今回の共同調査(AERA2016年3月28日号)でも、保育に関する指標は郊外のほうが高めだった。激戦の「保活」を勝ち抜き、園庭のない園に預け、延長保育の終了ギリギリにお迎えに駆け込む生活ばかりが「両立」ではない。働き方の選択肢を広げたら、住むところの選択肢も広がる。

 週3、4日、2歳の子どもと一緒に自転車で「通勤」。午後3時に仕事を終え、上の子の幼稚園のお迎えへ。そんな働き方をしているのは、多摩市に住む海老澤裕加さん(36)だ。海老澤さんの職場は、京王線聖蹟桜ケ丘駅直結のショッピングセンター内にある「京王ママスクエア」。
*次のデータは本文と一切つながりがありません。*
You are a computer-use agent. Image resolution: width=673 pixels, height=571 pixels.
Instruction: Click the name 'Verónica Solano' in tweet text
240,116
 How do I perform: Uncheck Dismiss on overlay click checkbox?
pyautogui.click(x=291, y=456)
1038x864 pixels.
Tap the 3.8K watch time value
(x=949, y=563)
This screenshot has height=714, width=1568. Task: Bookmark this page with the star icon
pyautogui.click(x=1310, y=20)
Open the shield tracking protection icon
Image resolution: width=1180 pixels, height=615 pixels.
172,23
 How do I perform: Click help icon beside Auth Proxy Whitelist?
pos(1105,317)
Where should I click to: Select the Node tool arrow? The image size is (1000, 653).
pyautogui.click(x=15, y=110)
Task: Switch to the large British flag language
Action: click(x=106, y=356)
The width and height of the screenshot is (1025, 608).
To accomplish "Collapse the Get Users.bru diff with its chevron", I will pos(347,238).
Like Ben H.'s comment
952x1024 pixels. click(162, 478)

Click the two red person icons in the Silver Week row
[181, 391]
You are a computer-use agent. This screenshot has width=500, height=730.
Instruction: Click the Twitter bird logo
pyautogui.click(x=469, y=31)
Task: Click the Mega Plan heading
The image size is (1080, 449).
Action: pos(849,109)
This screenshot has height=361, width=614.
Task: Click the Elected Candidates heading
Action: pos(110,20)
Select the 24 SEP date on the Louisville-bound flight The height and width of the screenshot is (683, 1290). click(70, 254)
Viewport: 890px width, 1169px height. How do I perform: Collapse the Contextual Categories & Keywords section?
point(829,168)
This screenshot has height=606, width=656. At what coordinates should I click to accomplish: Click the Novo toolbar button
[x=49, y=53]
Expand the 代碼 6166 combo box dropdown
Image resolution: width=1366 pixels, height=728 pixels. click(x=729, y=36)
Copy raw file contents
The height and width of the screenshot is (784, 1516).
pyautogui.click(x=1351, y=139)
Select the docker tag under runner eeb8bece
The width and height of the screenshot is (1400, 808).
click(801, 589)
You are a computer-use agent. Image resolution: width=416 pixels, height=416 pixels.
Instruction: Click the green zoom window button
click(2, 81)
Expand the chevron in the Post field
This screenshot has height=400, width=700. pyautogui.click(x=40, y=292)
仕事スペースの横にキッズスペースがあり、スタッフに子どもを預けて働ける。多摩市はこの施設に助成金を出している。

 仕事は、大手企業から委託された電話営業。一定期間取引のない顧客に電話をかけ、営業アポを取り付ける。ママスクエアを利用すれば、仕事を得られ、託児も利用できる一石二鳥の仕組みだ。時給は業界相場よりは低めだが、就業中の託児費用は一切かからない。

「上の子が幼稚園で、下の子も保育園に入れないから仕事は無理、と諦めていました。でもここなら、子どもを見てもらえて、短時間だけ働けるのがありがたい」(海老澤さん)

 ママスクエアの藤代聡社長によれば、「働きたいのに働けていない子育て中の主婦」は全国に150万人以上。そのため「家のそばで、子どもを預けながら柔軟な働き方ができる職場」としてママスクエアを作った。求人を出すと、応募が殺到。

「待機児童数としてカウントすらされていない『そもそも働くことを諦めていた女性たち』が大勢いると実感した」

 と言う。ママスクエアは現在、埼玉県越谷市、川口市などにもあり、仕事内容は店舗により異なる。今後4年で全国100店舗への拡大を目指すという。